→ **TASK OBJECTIVE**: Whenever a line in the material below contains "will", copy that line.

_ _ _ _ _ _ _

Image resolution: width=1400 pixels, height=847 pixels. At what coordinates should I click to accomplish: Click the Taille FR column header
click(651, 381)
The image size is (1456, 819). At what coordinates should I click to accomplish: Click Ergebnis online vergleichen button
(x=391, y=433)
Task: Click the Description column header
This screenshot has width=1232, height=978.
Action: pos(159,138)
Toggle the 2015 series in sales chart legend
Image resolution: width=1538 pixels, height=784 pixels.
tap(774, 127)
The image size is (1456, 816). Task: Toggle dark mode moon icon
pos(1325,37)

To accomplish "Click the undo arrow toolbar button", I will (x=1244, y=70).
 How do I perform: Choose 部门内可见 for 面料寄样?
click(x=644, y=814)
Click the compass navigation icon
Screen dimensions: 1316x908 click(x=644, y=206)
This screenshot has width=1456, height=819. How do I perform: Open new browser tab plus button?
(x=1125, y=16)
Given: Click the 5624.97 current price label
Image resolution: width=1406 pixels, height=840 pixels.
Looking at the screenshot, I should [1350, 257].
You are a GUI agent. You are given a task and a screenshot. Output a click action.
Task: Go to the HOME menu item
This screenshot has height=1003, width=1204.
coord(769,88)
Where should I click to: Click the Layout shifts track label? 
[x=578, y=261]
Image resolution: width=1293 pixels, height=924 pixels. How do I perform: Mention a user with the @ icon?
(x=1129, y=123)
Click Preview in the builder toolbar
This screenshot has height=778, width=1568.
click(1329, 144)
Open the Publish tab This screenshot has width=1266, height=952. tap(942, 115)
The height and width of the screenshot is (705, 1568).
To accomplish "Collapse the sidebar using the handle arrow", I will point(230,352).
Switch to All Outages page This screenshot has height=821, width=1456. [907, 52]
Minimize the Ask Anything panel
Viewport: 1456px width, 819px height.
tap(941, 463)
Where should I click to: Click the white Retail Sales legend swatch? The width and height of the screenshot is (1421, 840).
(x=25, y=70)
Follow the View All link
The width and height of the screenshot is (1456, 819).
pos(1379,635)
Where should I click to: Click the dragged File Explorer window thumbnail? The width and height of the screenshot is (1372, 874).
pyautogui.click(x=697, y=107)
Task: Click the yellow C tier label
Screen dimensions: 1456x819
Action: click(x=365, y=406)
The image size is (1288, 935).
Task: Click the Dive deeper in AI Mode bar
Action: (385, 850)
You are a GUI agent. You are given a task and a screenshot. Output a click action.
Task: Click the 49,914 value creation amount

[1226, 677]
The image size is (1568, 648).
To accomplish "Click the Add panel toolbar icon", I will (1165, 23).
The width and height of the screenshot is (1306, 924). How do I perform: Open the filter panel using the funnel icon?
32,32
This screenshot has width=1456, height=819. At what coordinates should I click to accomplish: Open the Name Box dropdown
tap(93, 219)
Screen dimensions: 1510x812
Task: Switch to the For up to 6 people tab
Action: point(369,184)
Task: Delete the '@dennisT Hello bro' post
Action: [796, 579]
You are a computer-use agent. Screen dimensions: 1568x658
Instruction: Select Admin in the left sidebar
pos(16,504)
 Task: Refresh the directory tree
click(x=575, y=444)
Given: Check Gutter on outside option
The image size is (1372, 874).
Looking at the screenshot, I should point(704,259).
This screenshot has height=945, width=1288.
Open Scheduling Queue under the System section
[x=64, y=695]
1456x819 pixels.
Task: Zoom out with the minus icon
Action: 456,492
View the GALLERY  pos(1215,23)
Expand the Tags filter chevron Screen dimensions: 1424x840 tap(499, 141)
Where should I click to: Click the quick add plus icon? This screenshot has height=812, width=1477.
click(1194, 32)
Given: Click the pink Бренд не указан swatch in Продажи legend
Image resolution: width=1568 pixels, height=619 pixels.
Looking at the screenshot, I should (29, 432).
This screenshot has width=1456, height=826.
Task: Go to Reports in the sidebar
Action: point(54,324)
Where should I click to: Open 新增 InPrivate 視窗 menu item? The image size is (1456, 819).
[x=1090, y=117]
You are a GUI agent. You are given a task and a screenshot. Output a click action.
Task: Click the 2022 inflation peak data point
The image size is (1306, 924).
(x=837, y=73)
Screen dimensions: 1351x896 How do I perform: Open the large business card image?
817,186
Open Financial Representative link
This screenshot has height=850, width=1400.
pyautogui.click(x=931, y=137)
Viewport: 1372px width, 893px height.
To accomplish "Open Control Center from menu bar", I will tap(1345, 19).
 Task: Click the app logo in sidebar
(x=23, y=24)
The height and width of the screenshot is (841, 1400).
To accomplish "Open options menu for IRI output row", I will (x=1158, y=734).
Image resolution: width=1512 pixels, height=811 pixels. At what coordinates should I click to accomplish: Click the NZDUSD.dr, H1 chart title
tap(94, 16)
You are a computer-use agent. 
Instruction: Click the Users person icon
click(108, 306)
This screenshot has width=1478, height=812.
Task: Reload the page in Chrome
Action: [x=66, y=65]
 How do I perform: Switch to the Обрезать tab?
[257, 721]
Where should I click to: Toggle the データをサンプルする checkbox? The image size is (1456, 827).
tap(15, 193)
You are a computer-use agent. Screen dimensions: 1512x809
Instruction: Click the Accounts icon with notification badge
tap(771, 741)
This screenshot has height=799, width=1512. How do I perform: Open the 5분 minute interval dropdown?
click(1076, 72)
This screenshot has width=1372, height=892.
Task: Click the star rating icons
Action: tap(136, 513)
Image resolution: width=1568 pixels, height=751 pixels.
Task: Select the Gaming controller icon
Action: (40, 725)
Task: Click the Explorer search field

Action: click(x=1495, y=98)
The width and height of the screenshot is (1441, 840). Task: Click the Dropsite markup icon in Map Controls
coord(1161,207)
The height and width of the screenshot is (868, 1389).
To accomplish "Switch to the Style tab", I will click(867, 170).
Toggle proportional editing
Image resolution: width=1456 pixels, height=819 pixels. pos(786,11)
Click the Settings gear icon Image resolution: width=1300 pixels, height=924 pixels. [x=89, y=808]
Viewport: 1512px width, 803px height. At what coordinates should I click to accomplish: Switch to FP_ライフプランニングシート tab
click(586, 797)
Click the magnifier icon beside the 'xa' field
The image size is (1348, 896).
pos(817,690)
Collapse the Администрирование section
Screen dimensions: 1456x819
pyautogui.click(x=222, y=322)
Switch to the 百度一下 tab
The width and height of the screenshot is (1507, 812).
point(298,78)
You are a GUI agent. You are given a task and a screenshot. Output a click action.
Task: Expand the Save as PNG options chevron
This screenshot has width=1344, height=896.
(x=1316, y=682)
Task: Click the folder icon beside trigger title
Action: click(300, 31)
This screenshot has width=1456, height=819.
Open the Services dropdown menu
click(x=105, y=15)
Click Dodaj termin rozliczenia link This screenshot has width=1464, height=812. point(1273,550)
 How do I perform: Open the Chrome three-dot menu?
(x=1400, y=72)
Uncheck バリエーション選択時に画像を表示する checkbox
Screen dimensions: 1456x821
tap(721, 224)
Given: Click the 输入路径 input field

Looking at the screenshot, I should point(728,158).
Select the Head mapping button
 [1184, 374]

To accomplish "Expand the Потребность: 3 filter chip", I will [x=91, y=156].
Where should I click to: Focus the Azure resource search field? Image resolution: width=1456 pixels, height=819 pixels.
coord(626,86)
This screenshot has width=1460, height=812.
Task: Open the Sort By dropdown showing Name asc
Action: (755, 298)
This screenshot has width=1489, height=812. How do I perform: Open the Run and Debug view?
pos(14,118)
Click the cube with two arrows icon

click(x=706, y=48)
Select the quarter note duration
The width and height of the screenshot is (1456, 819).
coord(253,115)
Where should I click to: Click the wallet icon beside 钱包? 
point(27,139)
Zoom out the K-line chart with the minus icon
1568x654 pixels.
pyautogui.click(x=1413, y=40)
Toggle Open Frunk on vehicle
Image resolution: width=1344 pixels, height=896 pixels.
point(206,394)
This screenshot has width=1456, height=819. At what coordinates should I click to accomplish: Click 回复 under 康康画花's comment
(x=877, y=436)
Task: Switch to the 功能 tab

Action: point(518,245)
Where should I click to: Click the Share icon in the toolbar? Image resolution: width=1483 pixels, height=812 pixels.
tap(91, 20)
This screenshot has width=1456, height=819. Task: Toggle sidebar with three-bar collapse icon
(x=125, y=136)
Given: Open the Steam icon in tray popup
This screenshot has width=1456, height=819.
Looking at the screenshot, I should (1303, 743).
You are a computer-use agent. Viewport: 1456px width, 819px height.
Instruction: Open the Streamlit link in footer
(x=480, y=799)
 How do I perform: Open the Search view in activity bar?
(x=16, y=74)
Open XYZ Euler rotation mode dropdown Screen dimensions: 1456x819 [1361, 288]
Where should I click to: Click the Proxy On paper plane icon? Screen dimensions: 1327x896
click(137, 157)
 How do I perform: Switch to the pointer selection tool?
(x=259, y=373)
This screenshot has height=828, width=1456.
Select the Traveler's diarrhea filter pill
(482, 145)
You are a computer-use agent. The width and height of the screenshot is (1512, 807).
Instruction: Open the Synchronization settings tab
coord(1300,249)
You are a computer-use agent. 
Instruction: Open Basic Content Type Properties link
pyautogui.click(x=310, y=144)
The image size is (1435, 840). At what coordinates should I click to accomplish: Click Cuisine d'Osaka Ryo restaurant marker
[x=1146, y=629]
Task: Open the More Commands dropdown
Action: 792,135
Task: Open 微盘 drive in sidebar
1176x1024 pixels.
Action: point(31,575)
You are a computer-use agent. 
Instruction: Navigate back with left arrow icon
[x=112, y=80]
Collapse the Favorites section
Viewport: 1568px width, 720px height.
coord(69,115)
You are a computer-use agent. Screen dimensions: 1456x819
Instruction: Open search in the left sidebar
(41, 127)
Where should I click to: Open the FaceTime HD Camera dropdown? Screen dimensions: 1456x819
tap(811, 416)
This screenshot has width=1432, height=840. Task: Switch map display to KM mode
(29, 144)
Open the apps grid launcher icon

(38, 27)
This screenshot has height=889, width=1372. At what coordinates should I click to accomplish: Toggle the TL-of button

_ _ _ _ _ _ _

→ **WRITTEN SOLUTION**:
To accomplish "Click the undo arrow toolbar button", I will (x=1244, y=70).
To accomplish "Collapse the sidebar using the handle arrow", I will point(230,352).
To accomplish "Click the Add panel toolbar icon", I will (1165, 23).
To accomplish "Open Control Center from menu bar", I will tap(1345, 19).
To accomplish "Open options menu for IRI output row", I will (x=1158, y=734).
To accomplish "Switch to the Style tab", I will click(867, 170).
To accomplish "Expand the Потребность: 3 filter chip", I will [x=91, y=156].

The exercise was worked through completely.